Quite pointless is the attempt to dismantle the status of transitional forms by pointing out that they represent a side branch (JUNKER 2019, S. 55). Creationists often argue that many fossils exhibit progressive specialization of traits or unique distinctive characters (autapomorphies), ruling them out as direct ancestors of extant species. However, it is naive to demand that transitional forms can be strung like pearls on a necklace in procession from the Mesozoic ancestors to the modern species (crown groups) in a rectilinear ladder of change. Such thinking is “simplistic and inaccurate, reminiscent of the pre-evolutionary concepts of the ‘Great Chain of Being’ or scala naturae” (PADIAN & ANGIELCZYK 1999, p. 56). On the one hand, evolution is a branching process with a great number of dead-end branches. At least 99% of all species that have ever lived eventually became extinct (TAYLOR 2004, p. 1). Thus, fossils usually represent “dead-end” side branches, except for those few that directly lead to a crown group. However, even if we found a direct ancestor, there is no way to determine precisely how close it is to the branching point due to the incompleteness of the fossil record (PADIAN & ANGIELCZYK 1999). Thus, we must redefine the archaic meaning of the “transitional form”—a point that creationist arguments usually miss: Tree-thinking shifts the focus from looking for fossils of lineal (direct) ancestors to looking for synapomorphies that link collateral (side-branch) ancestors. (MEAD 2009, p. 311). In short: The exact position of mosaic forms, such as Archaeopteryx or Rahonavis, in the phylogenetic tree is irrelevant with respect to the integrity of the theory of evolution. Their probative force derives from the fact that mosaic forms fit into a system of graded similarities, so that we can put them in a sequence in which their morphology gradually takes on the shape of modern birds (Fig. 5).
Fig. 5: Table of characters of some theropods. (+) means the feature is present, (-) the feature is absent, and (±) the feature is rudimentarily present. Orange boxes indicate the possession of primitive non-avian theropod characters, and green boxes indicate the presence of advanced avian characters. We observe that the number of avian features (shared derived traits or synapomorphies of crown group birds) gradually increases from Anchiornis via Archaeopteryx, Jeholornis, and Confuciusornis through to modern birds, as expected by evolutionary theory. The character distribution also suggests that some avian characters evolved convergently in different lineages. For example, in Archaeopteryx, independently of crown group birds, the diapsid skull changed in such a way that none of the temporal windows is clearly visible. In addition, the loss of teeth in Confuciusornis and today’s birds seems to have occurred independently.
The “discrepancy” between stratigraphy and phylogeny
Creationists often argue that the succession of species and taxa in the fossil record is not in accordance with a phylogenetic scenario. Here, we present some examples:
- Most theropod genera that have bird-like features are geologically younger than the geologically oldest birds. (JUNKER 2019)
- Cruralispennia occupies a derived position among the Enantiornithes and is not interpretable as a transitional form.
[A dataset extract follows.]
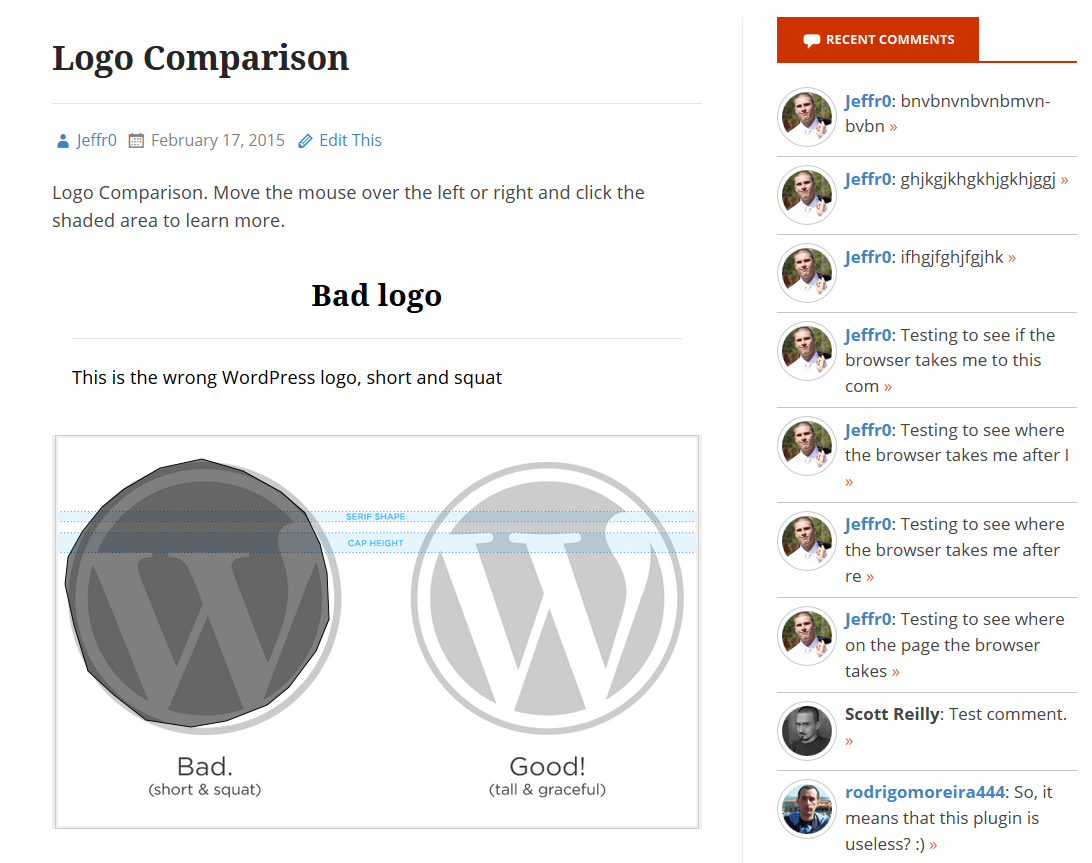This screenshot has height=863, width=1092.
Task: Click Scott Reilly's black-and-white avatar
Action: pos(806,731)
Moreover, this genus is among the oldest birds after Archaeopteryx, [which means there is] a ‘stratigraphic-phylogenetic discrepancy’ (Wang et al. 2017). (JUNKER 2019, p. 52)
- Both Enantiornithes and Ornithurae appear relatively abruptly in the fossil succession in great diversity, temporally common with forms such as Confuciusornis, Jeholornis, and Sapeornis, which are classified as more primitive. (JUNKER 2019, p. 65)
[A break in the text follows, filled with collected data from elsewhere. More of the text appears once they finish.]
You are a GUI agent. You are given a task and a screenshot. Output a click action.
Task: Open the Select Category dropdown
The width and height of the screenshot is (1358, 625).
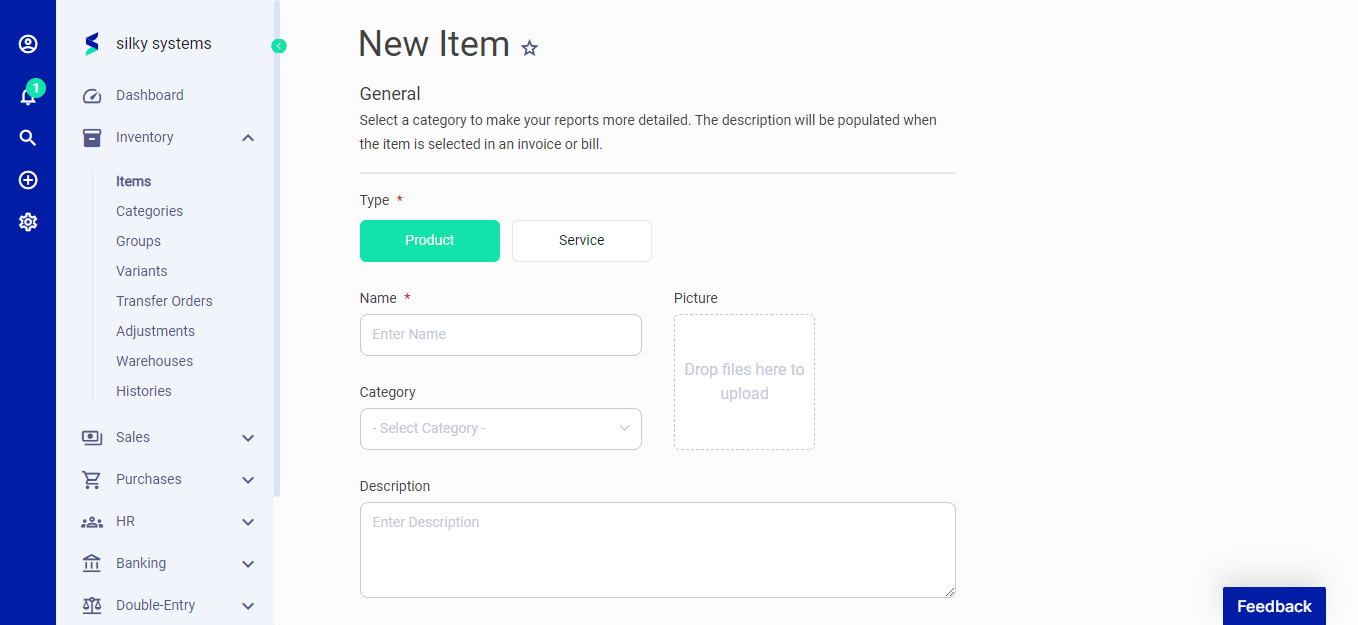click(501, 429)
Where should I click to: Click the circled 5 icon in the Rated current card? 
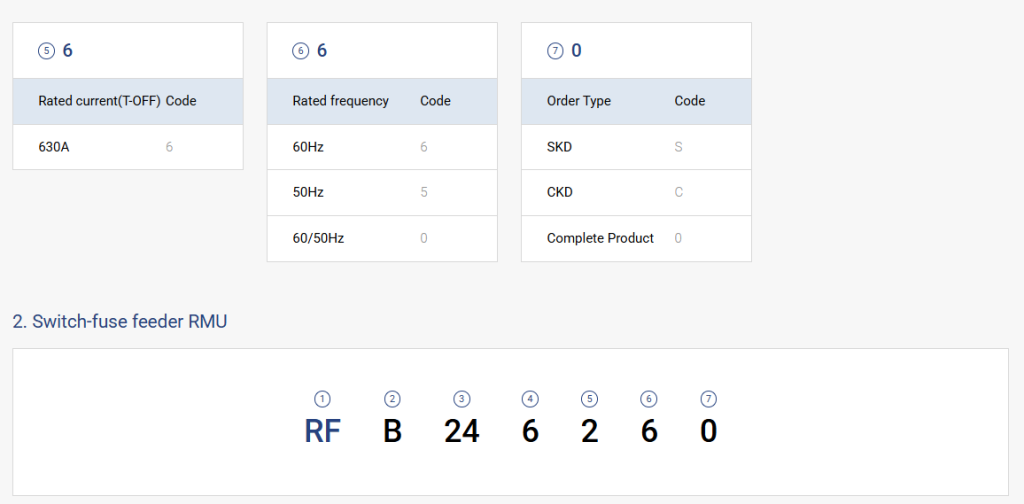(x=45, y=51)
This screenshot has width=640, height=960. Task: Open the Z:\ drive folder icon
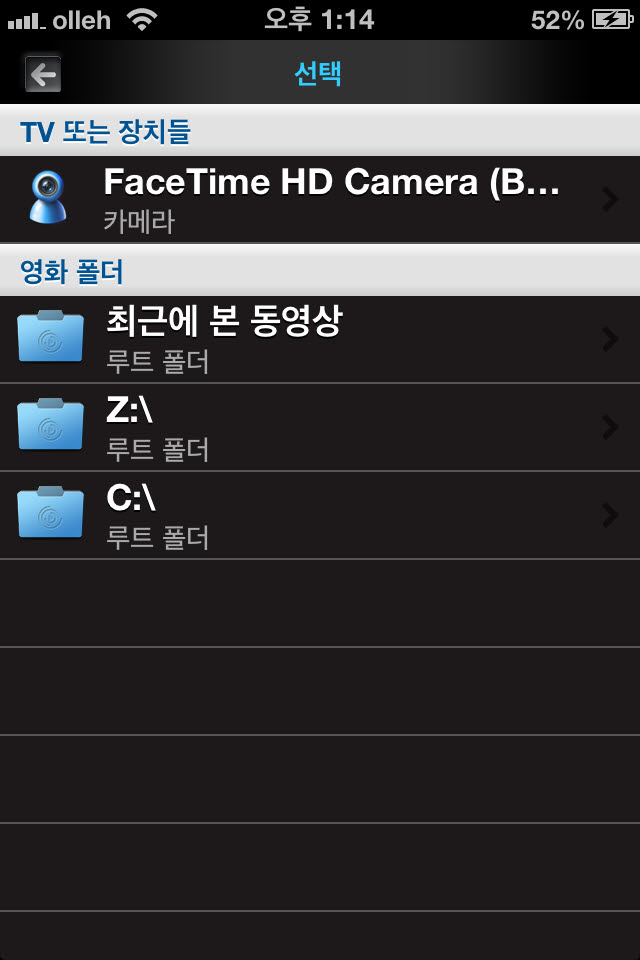coord(50,424)
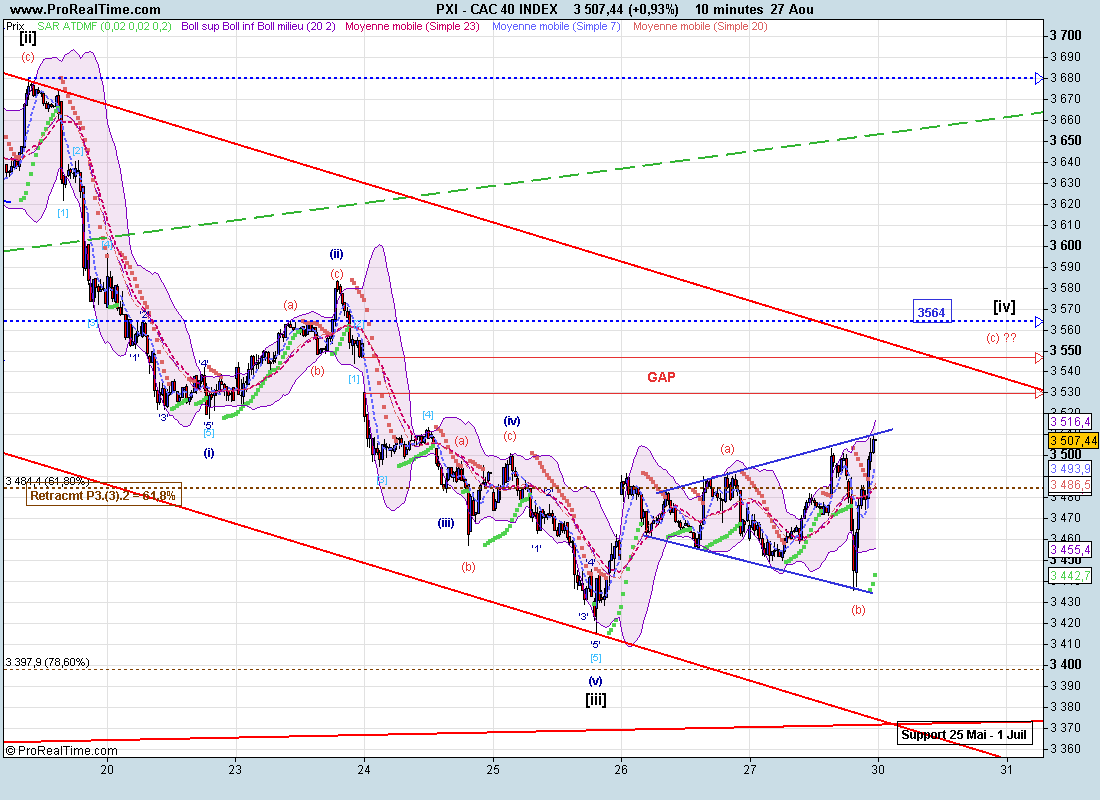Viewport: 1100px width, 800px height.
Task: Click the Prix panel label
Action: (x=14, y=25)
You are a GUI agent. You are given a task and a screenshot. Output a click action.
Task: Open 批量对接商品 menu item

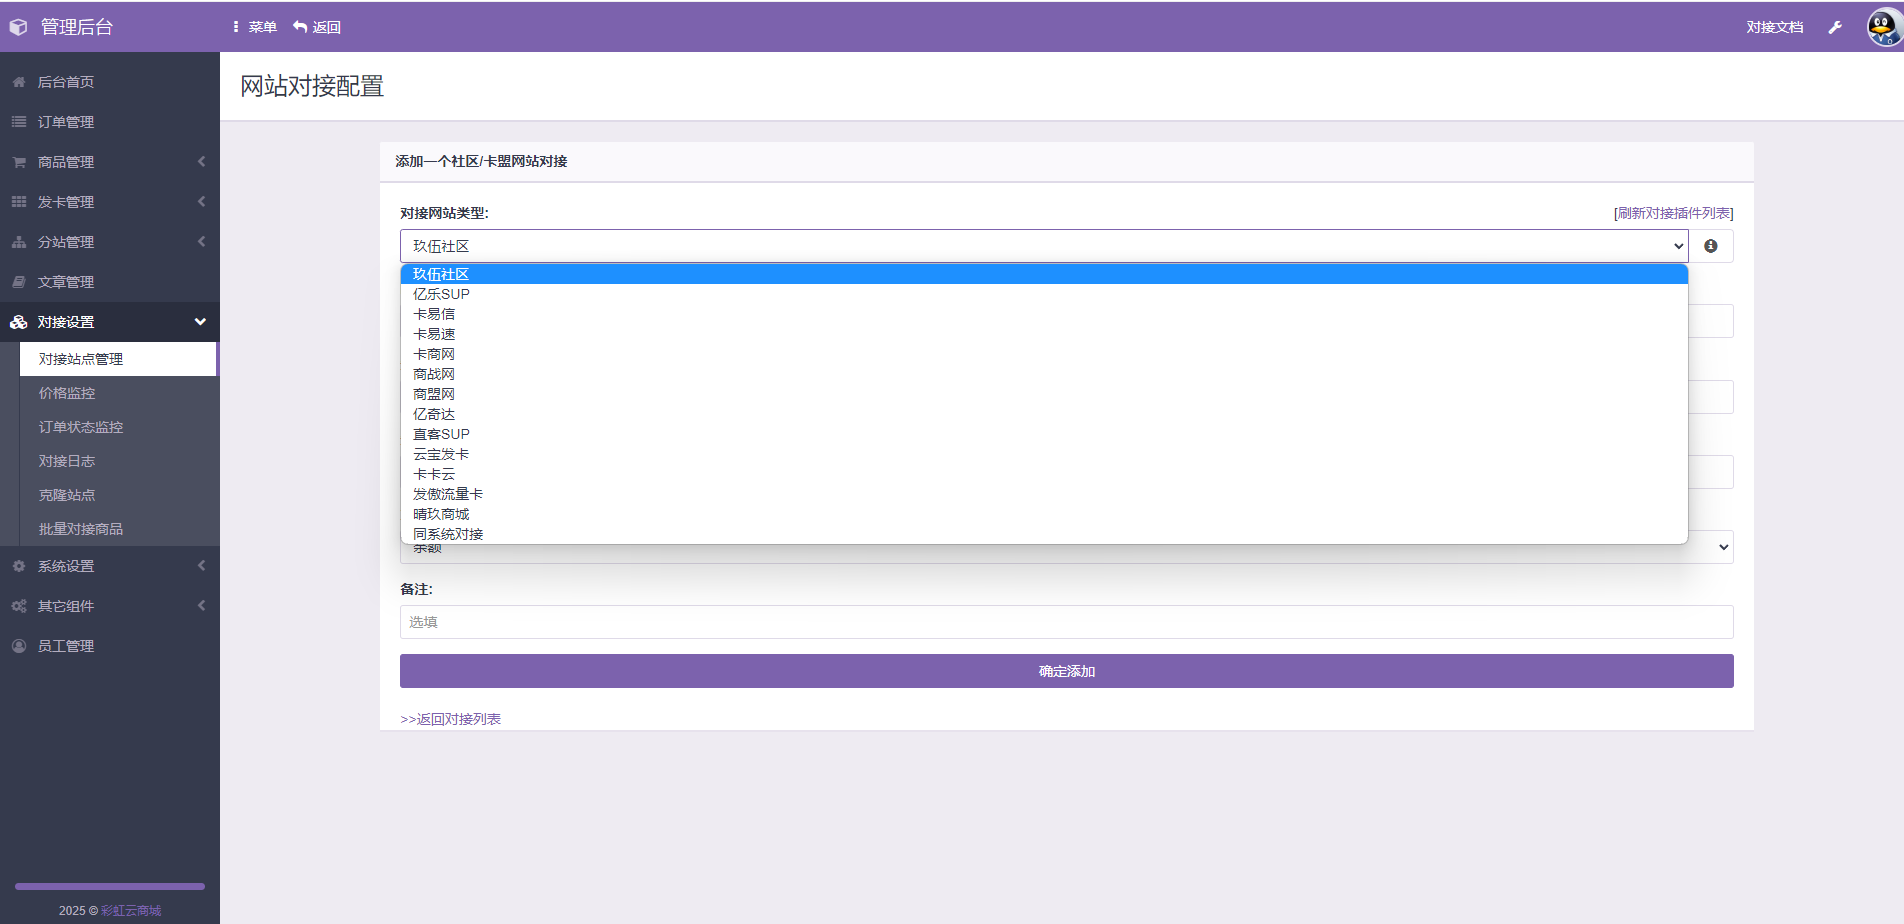coord(81,529)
- The dromaeosaurids, in turn, are placed in a broader ancestral context with birds (although they have been found in much younger strata than forms with true, flat, flight feathers). (JUNKER 2022)
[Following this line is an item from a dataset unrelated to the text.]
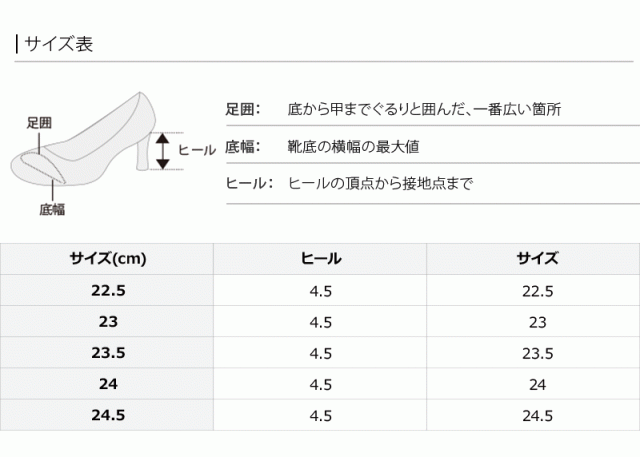640x457 pixels.
Task: Select the 足囲: definition term
Action: [x=243, y=109]
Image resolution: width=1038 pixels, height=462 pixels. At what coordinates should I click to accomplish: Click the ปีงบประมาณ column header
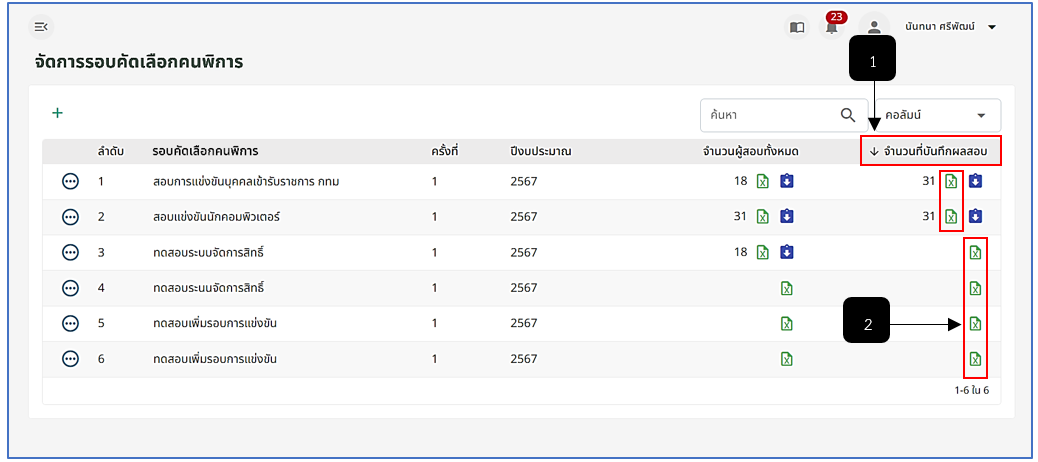pyautogui.click(x=540, y=152)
Although the content of the statements is correct, they are not suitable as an objection to evolution.
In fact, the explanation for the “stratigraphic-phylogenetic discrepancy” is very simple: When more advanced bird traits evolved in some evolutionary lines, the dinosaurs with more primitive traits did not become extinct. Why should they? These differently evolved theropods coexisted for a very long time. Different evolutionary lines existed simultaneously due to species splits. When the evolutionary lineage split and one lineage developed into modern birds, the other evolutionary lineage continued to exist. (After all, “fish” still exist today, some of which became the stem tetrapods, the stem group of all terrestrial vertebrates, 380 million years ago).
To illustrate this, let’s take a look at this simplified family tree of birds (Fig. 6), with the horizons of various fossils (blue, orange and green horizontal lines).
Abb. 6: Simplified phylogenetic tree of birds (Avialae) with corresponding geological strata of different fossils (blue, orange, and green horizontal lines). The extinct bird species Jeholornis, Confuciusornis, and Sapeornis are older and more primitive than the extinct Enantiornithes and the oldest representatives of Ornithurae. Nevertheless, they all coexisted over a long period, so it is not surprising that we know corresponding fossils from the same time horizon (t1). The dromaeosaurids, in turn, are more primitive than birds. However, some dromaeosaurids, such as Utahraptor, evolved later, so they are found in younger strata (t2) than, for instance, Archaeopteryx (t3).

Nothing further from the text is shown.